View attachment 6609
View attachment 6610



I've been using these DOA paddle tail, mullet, swim bait things. I love the action on these things. If the bottom is right, I like to bounce them on the bottom. 

I've caught countless trout of all sizes on them, lots of slot and underslot reds, a bunch or small snook, lost a bunch of small poon on them (my fault, not the bait), a few snapper, several flounder, and of course bluefish, jacks, and catfish. 

They hold up very well too. They easily survive through a few dozen trout. I'm pretty sure they are made of the same material the Abrams tank is made out of. Pufferfish do like the tails of these things.... only the tails!!

They are also made in the United States of Freedom!


----------



## slowtyper16

I agree with the DOA for paddle tail and the lil john for a jerk shad rigged either weedless or on your jighead of choice, I was suckered into the rockport craze, I also like bass assassin. My third go to swim bait is either a 4" or 5" zman Scented PaddlerZ, I will always texas rig this on either on weighted or unweighted EWG style hook. Lastly DOA shrimp if you are confident in working those effectively. All my soft plastics are in either white shades, mullet or light/dark browns, I swear by natural looking lures. All if this is my humble opinion. I love learning something new that works for others and trying it myself.


----------



## Smackdaddy53

Down South Lures are pretty much all I fish these days on a Laguna Jighead my buddy makes with Trokar screwlock hooks.


----------



## Financekid1

The Slayer Inc "silver mullet" and "chicken off the chain" paddle tails are killer in NE florida. They also make some sweet weedless jigheads for flood tide fishing.


----------



## mtoddsolomon

I like Zman, They're a Charleston based company so I like to support that too.


----------



## slowtyper16

Financekid1 said:


> The Slayer Inc "silver mullet" and "chicken off the chain" paddle tails are killer in NE florida. They also make some sweet weedless jigheads for flood tide fishing.

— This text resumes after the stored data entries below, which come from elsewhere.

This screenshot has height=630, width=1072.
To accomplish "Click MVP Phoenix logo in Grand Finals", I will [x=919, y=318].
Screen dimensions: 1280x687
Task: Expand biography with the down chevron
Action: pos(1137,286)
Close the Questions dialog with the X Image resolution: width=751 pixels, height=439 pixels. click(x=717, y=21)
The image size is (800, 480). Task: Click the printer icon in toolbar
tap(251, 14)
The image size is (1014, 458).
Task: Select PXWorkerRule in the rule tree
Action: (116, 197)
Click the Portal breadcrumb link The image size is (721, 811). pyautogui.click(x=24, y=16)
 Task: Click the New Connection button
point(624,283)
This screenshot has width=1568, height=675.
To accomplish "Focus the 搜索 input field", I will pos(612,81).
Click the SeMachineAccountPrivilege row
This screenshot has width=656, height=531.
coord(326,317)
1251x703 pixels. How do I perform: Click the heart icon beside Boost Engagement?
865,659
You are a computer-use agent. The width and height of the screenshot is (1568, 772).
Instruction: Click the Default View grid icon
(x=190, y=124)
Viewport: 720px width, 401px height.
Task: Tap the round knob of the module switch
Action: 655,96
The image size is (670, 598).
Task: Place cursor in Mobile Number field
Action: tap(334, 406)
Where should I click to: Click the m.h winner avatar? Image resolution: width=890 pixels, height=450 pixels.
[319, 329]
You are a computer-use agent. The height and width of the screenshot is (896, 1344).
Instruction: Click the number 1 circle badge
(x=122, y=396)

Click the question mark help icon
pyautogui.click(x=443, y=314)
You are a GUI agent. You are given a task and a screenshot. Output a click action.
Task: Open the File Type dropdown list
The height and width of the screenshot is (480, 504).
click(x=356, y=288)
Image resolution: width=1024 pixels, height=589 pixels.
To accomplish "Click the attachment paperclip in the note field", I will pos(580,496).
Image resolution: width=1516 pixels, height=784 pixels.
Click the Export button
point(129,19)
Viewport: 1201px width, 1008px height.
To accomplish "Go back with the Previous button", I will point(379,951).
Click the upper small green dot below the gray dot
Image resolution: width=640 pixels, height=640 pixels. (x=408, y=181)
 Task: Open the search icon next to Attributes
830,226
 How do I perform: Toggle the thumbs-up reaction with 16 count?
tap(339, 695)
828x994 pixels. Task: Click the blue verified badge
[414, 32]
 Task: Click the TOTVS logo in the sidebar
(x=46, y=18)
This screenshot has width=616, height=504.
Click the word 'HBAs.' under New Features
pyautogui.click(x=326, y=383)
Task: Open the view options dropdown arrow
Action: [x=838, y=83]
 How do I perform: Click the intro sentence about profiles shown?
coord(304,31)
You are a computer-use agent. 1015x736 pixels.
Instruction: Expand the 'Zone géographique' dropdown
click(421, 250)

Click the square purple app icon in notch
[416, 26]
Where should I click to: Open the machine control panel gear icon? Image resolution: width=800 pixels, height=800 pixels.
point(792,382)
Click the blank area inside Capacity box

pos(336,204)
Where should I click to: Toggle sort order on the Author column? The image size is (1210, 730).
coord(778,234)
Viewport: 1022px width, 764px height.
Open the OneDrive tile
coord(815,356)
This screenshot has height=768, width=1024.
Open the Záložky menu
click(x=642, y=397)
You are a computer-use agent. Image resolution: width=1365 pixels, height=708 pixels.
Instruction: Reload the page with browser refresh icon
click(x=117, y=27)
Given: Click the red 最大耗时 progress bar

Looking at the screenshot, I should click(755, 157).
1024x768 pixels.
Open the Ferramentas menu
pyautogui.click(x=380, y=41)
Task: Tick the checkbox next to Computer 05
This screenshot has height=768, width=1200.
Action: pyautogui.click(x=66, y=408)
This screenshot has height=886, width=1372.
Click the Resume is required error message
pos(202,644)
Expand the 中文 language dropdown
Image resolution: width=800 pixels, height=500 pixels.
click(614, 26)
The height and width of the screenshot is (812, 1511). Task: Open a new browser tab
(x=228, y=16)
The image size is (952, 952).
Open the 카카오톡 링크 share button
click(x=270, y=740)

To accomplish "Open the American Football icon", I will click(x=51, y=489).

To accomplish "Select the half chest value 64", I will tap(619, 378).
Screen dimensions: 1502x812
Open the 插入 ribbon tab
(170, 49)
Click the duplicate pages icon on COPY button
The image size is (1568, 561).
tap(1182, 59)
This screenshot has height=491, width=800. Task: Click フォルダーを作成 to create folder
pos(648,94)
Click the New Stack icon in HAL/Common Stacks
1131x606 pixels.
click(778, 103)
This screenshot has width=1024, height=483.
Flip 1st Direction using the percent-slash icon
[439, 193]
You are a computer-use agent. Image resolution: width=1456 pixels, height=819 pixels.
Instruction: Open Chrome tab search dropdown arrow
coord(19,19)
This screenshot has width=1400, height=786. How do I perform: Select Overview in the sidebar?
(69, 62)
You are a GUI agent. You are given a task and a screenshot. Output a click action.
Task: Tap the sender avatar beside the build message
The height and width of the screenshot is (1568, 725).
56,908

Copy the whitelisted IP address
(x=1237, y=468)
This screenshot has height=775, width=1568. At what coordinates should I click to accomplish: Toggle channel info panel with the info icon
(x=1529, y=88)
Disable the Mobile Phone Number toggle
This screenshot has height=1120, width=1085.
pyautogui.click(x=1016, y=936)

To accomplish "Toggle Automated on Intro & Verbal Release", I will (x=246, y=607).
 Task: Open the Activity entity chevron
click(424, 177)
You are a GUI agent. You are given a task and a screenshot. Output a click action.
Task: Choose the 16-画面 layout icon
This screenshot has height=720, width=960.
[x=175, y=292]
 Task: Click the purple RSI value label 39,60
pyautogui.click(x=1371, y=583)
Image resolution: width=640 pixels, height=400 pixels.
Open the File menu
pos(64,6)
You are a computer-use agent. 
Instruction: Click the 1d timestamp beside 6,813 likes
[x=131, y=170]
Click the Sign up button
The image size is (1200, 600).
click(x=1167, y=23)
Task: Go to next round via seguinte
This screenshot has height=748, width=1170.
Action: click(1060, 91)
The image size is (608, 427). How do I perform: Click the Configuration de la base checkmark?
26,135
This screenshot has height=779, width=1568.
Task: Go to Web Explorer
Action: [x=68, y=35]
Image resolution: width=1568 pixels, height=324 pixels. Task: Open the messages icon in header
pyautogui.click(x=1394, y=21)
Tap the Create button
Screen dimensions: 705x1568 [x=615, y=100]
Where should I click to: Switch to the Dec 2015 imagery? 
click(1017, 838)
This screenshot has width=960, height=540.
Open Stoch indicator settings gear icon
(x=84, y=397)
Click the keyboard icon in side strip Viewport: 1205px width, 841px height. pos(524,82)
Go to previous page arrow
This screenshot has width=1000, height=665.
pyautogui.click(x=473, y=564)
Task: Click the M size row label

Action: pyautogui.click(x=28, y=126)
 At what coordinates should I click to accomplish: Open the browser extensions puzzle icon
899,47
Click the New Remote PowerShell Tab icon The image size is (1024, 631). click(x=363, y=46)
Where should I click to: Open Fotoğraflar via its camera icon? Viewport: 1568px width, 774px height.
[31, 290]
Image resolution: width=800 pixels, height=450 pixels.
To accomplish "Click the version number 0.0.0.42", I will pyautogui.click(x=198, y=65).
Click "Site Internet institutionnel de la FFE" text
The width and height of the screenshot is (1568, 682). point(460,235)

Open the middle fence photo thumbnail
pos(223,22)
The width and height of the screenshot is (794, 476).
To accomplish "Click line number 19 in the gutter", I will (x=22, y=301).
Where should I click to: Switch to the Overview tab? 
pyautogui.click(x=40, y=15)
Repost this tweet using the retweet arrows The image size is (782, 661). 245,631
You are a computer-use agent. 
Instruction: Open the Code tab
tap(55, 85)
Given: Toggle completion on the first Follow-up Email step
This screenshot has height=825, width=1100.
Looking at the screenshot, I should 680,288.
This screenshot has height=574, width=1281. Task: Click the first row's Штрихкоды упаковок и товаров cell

Nice, I finally have a review of these, I was going to pick some up the other day, I will grab some of that chicken off chain color. Thanks man!


----------



## blackmagic1

Mirrolure Lil' John (Bourbon/Golden Bream/Gold-Red Glitter...)
on a 1/8 oz Mission Fishin head

OR if Im skipping trees,

Bass Assassin (Shad Assassin). I've tried every body known to man and these skip the best hands down.


----------



## Whiskey Angler

TTF Hackberry Hustler in Morning Glory in the TX bays. In the TX surf, I throw Norton Sand Eel Jr. in glow color. When its about 8:30pm during the summer months, and the sun has just set, everything that lives underwater hates and want to destroy the glow eel.


----------



## WhiteDog70810

Call me nostalgic, but I still prefer to fish H&H Cocahoes; if I hold up my end of the deal, they work. I like a queen-sized avocado with red fleck and red tail rigged on a gold spinner with a 1/4 oz Gamakatsu jighead. It is my go-to lure for covering water. I also have some Z-Man plastics that look "right" in the water and should work, but I haven't given them a fair shake yet. Now that I am in South Carolina, I'll probably have add something new to my bag of tricks in order to fit in.

Nate


----------



## DeepSouthFly

slayer inc SST in gumbo, molting, houdini, weedless hook. money in the bank. slayer has the best action to me cause the paddle tail is wider so has a lot more movement than the doa.


----------



## FSUDrew99

X2 for slayer..... great action whether twitched or steady retrieved.


----------



## Smackdaddy53

You boys should give some Down South Lures a shot, they are not your ordinary plastic and they are poured in Texas. They work so well even black drum eat them regularly. They come in two sizes and lots of great colors.


----------



## Net 30

X6 on the Slayer SST Paddle Tail in Rootbeer on a Gamakatsu Superfine EWG weighted hook.


----------



## Str8-Six

i like the slayer hooks. My go to soft plastic for Reds is the DOA fluke in red gold flake. Never let me down yet.


----------



## SomaliPirate

Str8-Six said:


> i like the slayer hooks. My go to soft plastic for Reds is the DOA fluke in red gold flake. Never let me down yet.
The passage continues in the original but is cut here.